Write out again, exactly, the lines below starting at the one with "Image resolution: width=1143" and ending at the one with "Task: Click the auxiliary".

» **Stored data entries**
=== Begin Enclosure ===

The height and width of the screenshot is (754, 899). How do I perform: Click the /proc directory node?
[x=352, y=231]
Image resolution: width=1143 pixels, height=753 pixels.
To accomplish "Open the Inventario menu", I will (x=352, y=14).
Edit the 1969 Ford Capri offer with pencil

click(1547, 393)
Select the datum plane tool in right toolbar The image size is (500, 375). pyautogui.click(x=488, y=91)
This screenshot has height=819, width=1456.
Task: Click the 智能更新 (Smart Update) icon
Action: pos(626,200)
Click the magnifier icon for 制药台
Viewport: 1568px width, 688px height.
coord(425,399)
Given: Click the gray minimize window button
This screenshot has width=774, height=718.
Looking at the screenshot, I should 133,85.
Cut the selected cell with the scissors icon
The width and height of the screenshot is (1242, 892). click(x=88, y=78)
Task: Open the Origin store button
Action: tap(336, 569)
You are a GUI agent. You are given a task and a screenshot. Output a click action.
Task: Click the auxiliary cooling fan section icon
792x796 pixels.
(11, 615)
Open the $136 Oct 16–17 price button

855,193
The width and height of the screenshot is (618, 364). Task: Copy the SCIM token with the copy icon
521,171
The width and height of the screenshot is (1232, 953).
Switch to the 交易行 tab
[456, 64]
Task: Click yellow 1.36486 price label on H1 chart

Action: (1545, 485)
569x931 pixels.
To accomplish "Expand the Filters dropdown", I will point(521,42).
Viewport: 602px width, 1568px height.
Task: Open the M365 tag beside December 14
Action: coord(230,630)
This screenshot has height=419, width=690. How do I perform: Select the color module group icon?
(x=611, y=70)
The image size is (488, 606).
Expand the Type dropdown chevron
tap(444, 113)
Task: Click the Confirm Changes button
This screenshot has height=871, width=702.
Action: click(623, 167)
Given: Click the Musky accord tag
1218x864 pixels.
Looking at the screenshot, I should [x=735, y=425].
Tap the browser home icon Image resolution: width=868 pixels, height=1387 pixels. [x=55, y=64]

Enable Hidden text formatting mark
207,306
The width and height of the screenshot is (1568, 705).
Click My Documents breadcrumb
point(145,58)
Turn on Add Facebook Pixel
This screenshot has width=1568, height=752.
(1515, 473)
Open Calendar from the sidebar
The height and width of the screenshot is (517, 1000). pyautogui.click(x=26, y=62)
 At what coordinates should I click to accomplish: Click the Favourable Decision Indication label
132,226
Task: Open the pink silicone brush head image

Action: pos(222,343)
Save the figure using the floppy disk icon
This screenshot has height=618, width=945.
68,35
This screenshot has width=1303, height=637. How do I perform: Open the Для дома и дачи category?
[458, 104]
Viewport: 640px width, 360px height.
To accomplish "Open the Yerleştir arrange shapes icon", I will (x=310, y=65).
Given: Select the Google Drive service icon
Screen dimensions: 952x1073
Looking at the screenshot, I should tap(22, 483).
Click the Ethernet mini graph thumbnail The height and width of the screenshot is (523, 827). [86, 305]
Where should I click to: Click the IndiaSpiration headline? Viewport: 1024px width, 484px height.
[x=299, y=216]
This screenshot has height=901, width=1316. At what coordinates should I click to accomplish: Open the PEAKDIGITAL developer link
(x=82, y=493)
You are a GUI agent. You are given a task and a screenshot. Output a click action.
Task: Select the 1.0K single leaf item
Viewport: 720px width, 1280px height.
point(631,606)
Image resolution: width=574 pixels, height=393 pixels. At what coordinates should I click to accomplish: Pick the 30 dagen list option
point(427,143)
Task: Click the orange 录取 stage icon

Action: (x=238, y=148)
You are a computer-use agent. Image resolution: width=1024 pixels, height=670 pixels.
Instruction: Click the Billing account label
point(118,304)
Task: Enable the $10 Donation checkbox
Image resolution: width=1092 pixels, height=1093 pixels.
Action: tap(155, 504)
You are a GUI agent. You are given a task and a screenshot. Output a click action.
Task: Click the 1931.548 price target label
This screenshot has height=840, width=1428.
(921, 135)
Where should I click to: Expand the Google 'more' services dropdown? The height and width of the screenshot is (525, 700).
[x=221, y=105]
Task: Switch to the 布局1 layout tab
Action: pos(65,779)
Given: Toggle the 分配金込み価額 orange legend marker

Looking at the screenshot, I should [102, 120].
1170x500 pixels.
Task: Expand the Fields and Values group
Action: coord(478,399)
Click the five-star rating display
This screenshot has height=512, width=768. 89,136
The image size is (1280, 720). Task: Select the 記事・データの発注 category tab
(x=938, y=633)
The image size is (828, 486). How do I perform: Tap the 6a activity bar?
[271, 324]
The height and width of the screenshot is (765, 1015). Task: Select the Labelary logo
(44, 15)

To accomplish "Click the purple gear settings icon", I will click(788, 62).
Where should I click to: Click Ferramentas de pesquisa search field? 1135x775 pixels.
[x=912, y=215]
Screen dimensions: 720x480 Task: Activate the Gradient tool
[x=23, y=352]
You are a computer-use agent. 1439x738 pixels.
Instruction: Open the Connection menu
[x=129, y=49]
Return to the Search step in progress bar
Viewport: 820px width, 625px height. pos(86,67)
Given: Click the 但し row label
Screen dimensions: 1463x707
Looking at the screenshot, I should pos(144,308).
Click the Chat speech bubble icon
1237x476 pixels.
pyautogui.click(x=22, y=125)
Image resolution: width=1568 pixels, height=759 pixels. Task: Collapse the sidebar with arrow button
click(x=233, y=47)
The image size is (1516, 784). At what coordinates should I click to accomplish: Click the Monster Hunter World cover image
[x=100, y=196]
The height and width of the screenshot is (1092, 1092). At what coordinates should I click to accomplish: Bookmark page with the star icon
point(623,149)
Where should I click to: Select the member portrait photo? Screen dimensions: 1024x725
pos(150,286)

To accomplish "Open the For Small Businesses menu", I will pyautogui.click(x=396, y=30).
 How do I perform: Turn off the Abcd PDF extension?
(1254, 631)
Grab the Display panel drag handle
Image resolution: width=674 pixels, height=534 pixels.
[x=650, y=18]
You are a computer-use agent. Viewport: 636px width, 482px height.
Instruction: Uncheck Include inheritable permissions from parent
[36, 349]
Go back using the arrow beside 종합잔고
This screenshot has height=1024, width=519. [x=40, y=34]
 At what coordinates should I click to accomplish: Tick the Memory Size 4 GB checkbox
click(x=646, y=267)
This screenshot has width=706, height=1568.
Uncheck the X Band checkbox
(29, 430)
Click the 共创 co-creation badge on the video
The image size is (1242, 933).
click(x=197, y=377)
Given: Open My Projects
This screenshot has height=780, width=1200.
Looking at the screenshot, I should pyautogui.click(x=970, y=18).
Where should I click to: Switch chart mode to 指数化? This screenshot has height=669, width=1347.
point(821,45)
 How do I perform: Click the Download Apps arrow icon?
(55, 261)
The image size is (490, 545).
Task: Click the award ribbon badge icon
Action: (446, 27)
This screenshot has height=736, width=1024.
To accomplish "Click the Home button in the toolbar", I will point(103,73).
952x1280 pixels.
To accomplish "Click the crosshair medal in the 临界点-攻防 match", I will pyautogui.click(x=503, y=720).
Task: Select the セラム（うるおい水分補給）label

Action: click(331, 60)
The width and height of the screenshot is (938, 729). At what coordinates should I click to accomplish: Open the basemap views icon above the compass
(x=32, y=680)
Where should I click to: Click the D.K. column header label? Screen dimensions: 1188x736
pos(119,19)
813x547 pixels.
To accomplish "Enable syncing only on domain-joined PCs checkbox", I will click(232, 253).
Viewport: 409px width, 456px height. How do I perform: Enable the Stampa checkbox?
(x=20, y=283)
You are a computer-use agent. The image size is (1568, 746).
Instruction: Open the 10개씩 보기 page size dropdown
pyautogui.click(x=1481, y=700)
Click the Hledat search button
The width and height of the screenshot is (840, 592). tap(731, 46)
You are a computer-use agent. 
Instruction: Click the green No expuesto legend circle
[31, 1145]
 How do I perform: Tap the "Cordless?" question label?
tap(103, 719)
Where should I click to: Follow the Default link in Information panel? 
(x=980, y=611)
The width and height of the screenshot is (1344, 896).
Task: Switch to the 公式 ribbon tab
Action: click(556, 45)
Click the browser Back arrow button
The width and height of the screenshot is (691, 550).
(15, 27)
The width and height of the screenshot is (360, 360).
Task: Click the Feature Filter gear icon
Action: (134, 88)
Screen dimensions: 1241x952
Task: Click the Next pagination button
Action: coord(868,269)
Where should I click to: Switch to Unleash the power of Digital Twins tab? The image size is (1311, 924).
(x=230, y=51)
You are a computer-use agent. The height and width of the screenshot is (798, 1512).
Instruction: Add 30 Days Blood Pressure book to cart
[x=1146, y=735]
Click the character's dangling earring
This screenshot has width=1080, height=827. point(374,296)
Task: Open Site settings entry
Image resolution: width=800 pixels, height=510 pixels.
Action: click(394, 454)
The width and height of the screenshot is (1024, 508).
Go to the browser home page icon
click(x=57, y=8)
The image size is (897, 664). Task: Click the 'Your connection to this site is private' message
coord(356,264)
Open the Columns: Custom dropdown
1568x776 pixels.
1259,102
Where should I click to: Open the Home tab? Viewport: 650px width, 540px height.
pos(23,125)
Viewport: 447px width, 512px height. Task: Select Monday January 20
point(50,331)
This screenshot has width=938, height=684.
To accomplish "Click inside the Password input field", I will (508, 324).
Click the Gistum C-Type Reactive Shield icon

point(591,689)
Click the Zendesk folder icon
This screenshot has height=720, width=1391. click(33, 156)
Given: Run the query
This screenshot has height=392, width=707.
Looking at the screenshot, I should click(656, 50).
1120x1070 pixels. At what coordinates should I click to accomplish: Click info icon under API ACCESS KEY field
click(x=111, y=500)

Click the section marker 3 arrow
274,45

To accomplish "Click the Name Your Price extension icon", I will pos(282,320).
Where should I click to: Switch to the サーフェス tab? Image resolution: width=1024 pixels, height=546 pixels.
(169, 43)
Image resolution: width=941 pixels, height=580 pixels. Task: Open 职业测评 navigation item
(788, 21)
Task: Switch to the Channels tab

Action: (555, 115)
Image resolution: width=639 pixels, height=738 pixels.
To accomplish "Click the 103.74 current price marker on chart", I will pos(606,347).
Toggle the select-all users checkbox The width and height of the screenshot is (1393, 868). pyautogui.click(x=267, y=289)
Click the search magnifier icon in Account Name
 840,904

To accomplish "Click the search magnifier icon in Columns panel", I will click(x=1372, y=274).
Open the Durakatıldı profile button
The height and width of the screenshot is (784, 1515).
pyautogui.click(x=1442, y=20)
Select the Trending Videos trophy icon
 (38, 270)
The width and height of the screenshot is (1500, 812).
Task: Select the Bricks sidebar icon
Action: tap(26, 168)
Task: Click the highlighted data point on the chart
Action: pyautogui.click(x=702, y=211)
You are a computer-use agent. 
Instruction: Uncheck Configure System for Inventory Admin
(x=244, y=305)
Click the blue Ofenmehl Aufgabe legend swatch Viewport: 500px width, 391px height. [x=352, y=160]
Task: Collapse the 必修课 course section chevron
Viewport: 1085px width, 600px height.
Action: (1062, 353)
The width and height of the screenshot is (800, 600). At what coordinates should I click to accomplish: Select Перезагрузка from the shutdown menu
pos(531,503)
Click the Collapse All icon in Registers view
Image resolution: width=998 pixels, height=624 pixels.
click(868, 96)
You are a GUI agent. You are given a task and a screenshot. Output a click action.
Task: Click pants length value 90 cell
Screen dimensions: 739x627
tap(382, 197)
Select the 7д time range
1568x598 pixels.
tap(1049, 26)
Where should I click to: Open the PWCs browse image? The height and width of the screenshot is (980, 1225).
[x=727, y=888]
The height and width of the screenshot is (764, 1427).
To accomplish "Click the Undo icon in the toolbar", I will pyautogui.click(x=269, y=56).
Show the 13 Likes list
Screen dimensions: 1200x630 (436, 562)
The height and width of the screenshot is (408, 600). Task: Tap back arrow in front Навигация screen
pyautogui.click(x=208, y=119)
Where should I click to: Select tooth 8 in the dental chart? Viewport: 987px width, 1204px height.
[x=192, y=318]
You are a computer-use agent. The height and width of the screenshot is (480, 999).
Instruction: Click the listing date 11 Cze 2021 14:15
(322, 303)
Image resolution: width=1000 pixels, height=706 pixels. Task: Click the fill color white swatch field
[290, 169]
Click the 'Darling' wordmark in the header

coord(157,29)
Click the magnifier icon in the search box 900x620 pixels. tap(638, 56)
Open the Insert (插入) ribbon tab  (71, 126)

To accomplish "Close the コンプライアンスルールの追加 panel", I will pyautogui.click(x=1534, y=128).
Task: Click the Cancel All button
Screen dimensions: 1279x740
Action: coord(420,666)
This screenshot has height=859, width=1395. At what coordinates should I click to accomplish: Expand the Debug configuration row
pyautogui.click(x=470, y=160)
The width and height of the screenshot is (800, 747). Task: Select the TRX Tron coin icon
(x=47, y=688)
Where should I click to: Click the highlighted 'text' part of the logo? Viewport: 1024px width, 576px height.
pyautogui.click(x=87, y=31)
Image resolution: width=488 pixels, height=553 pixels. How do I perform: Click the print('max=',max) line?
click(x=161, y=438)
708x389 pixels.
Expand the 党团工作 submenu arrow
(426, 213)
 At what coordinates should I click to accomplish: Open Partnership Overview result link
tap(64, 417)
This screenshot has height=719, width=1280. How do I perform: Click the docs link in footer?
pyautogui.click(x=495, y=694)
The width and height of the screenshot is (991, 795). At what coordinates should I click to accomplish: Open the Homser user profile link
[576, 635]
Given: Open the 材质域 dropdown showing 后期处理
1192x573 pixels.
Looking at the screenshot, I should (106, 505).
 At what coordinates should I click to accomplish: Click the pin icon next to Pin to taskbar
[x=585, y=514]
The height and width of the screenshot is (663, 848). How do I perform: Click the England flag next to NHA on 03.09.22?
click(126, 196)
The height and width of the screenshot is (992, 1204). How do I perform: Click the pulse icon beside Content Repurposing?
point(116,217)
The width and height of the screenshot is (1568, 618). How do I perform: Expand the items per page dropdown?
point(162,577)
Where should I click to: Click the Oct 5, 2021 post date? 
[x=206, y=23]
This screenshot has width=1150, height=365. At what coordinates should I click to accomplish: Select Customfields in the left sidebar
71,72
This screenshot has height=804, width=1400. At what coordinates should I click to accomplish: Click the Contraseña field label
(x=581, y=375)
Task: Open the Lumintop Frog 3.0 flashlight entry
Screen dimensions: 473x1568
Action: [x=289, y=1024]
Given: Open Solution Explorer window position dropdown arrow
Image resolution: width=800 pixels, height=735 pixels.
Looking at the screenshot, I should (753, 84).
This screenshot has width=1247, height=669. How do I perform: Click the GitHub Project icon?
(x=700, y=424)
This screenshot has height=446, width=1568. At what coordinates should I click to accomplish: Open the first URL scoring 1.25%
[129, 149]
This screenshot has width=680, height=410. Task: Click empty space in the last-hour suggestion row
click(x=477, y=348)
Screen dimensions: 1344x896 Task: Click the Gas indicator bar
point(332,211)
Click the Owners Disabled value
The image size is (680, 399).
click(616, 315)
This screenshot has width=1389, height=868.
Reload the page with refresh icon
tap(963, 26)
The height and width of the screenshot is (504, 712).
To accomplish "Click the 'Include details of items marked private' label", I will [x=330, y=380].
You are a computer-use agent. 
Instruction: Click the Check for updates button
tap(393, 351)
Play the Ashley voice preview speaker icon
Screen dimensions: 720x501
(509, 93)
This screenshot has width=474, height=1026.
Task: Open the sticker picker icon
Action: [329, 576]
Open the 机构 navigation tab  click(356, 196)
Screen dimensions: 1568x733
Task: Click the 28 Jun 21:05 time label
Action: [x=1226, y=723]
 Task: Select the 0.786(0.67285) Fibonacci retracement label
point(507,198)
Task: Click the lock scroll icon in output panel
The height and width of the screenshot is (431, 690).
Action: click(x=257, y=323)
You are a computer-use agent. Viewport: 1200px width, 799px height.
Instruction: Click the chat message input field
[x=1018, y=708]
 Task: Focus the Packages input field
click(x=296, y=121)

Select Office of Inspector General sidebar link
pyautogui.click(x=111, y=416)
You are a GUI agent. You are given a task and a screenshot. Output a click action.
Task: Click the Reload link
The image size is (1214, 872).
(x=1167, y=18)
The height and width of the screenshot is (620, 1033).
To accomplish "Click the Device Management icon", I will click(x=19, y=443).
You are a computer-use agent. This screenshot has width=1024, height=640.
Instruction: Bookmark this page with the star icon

=== End Enclosure ===

» **Output**
Image resolution: width=1143 pixels, height=753 pixels.
To accomplish "Open the Inventario menu", I will (x=352, y=14).
Edit the 1969 Ford Capri offer with pencil

click(1547, 393)
Select the datum plane tool in right toolbar The image size is (500, 375). pyautogui.click(x=488, y=91)
This screenshot has height=819, width=1456.
Task: Click the 智能更新 (Smart Update) icon
Action: pos(626,200)
Click the magnifier icon for 制药台
Viewport: 1568px width, 688px height.
coord(425,399)
Given: Click the gray minimize window button
This screenshot has width=774, height=718.
Looking at the screenshot, I should 133,85.
Cut the selected cell with the scissors icon
The width and height of the screenshot is (1242, 892). click(x=88, y=78)
Task: Open the Origin store button
Action: tap(336, 569)
You are a GUI agent. You are given a task and a screenshot. Output a click action.
Task: Click the auxiliary cooling fan section icon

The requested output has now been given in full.